With the images removed, reproduce each entry below word for word.
━━━ Records shown
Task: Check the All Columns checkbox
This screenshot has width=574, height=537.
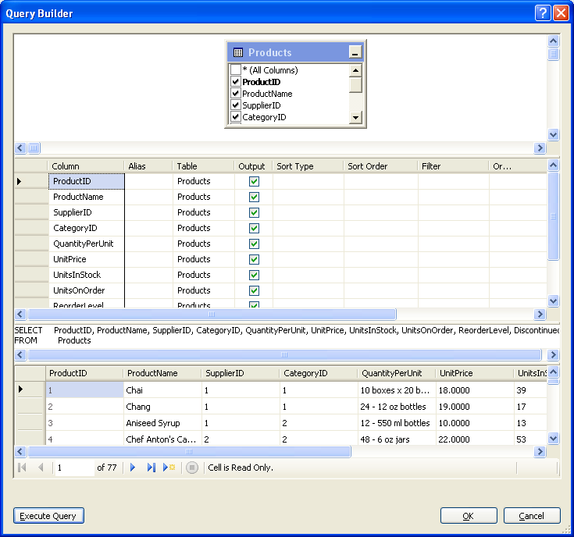Action: 236,70
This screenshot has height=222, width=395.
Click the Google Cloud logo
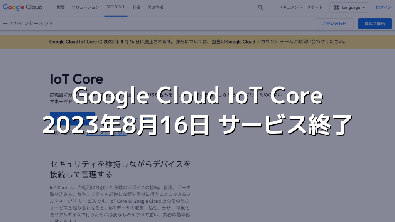point(22,7)
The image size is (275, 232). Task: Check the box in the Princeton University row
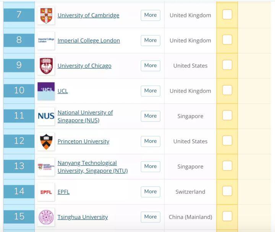click(x=227, y=140)
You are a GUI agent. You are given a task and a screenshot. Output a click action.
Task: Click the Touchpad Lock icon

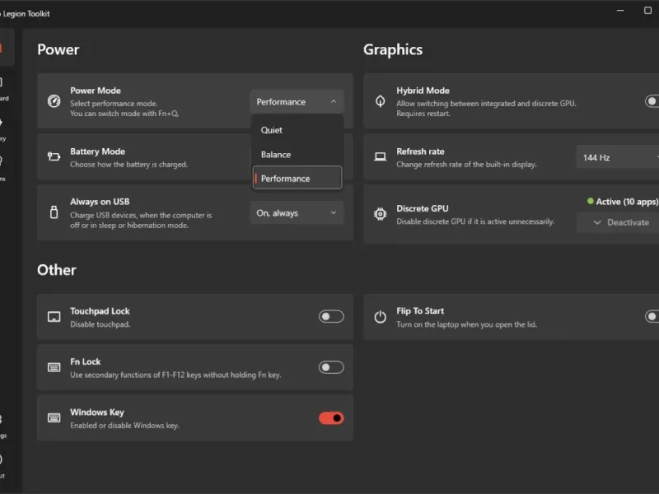coord(54,317)
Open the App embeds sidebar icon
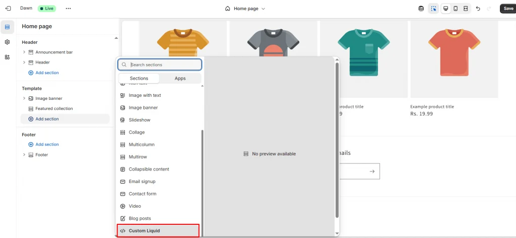Image resolution: width=516 pixels, height=238 pixels. [7, 57]
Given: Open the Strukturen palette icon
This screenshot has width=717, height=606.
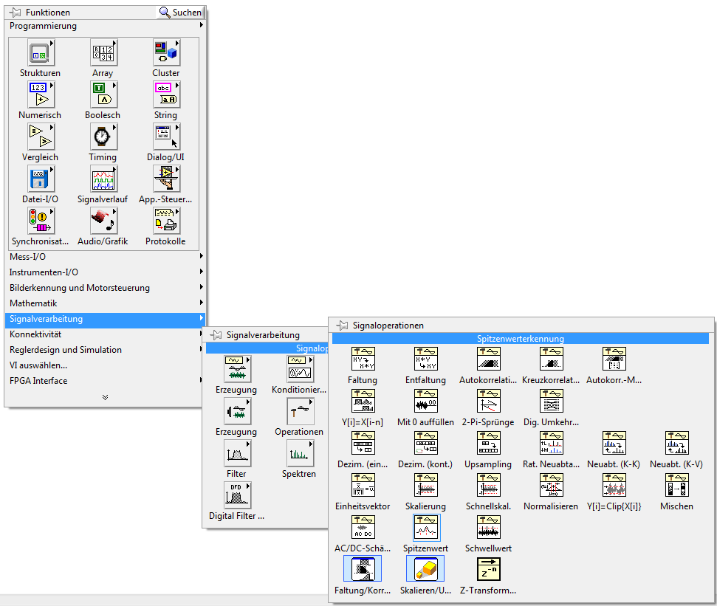Looking at the screenshot, I should point(41,53).
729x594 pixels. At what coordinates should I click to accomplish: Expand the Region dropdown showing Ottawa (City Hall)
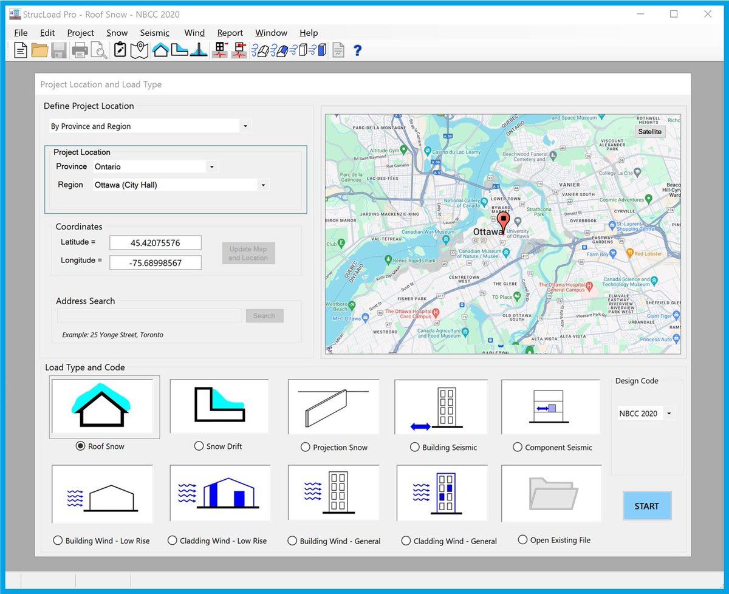click(262, 185)
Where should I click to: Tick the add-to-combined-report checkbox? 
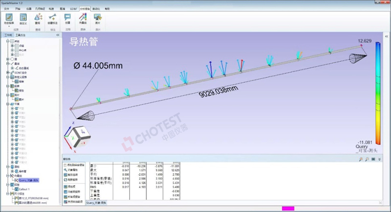[x=65, y=165]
━━━━━━
- _Answer for the task_:
Task: Check the All Columns checkbox
This screenshot has width=574, height=537.
Action: 236,70
This screenshot has height=222, width=395.
Click the Google Cloud logo
point(22,7)
The image size is (275, 232). Task: Check the box in the Princeton University row
click(x=227, y=140)
You are a GUI agent. You are given a task and a screenshot. Output a click action.
Task: Click the Touchpad Lock icon

coord(54,317)
Open the App embeds sidebar icon
Image resolution: width=516 pixels, height=238 pixels. [7, 57]
Given: Open the Strukturen palette icon
This screenshot has width=717, height=606.
Looking at the screenshot, I should point(41,53).
729x594 pixels. At what coordinates should I click to accomplish: Expand the Region dropdown showing Ottawa (City Hall)
click(262, 185)
Where should I click to: Tick the add-to-combined-report checkbox? 
[x=65, y=165]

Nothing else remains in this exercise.